Kelvin MacKenzie’s attempt at insulting the editor of Channel 4 News, with whom he has a long-running feud, managed to publicly backfire today.
The ex-Sun editor had tried to malign Ben de Pear, who runs Channel 4’s daily current affairs programme, with a jab referencing the broadcaster’s latest controversial show Naked Attraction.
“If the new C4 dating show, in which contestants have their faces hidden but display their penises and vaginas, is ever short of a large cock they could always ask the current editor of C4 News to appear,” MacKenzie wrote in his column today.
He has been locked in a dispute with de Pear for several weeks now, after first complaining about Channel 4’s Muslim reporter Fatima Manji presenting the programme on the day of the Nice terror attack then threatening to refer the issue to TV watchdog Ofcom.
But his latest attempt to criticise the news show, whose journalistic line-up boasts reporting veterans Jon Snow and Cathy Newman, failed to land as expected.
De Pear hit back with a picture of MacKenzie’s jibe, describing it as one of his rare examples of “decent, logical [and] non-discriminatory journalism”.
The row between the pair is likely to continue if MacKenzie follows through with his vow to complain to Ofcom about de Pear’s programme’s use of Fatima Manji to anchor the show broadcast the evening after an Isis sympathiser killed 84 people by mowing them down in a truck.
MacKenzie had originally written that “After Jon Snow had conducted a poor interview with a young man who had come perilously close to death, the action switched back to the London studio, where I could hardly believe my eyes.
He continued: “The presenter was not one of the regulars — Krishnan Guru-Murthy, Matt Frei or Cathy Newman — but a young lady wearing a hijab.
“Her name is Fatima Manji and she has been with the station for four years.

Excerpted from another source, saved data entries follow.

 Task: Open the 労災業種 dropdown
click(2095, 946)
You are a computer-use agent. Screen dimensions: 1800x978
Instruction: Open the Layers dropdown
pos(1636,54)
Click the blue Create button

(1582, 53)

Was it appropriate for her to be on camera when there had been yet another shocking slaughter by a Muslim.
“Was it done to stick one in the eye of the ordinary viewer who looks at the hijab as a sign of the slavery of Muslim women by a male- dominated and clearly violent religion?”
His comments sparked outrage from journalists and politicians, with Conservative peer Baroness Warsi accusing the Sun of publishing “respectable racism”.
Newsnight editor Ian Katz called Mackenzie’s column “pretty despicable”, while the Independent Press Standards Organisation confirmed it had received over 1,900 complaints.
Manji herself also responded to the piece, branding MacKenzie “ill-informed, racist and Islamophobic”. She also vowed not to let him stop her doing her job.
In a piece for the Liverpool Echo, the reporter said she would “not be deterred in this mission by the efforts of those who find the presence of Muslims in British cultural life offensive.”
The Sun has maintained a ‘no comment’ stance over their columnist’s piece, originally published on 18 July.
Ofcom confirmed to The Huffington Post UK that it had received “a small number of complaints” concerning Manji.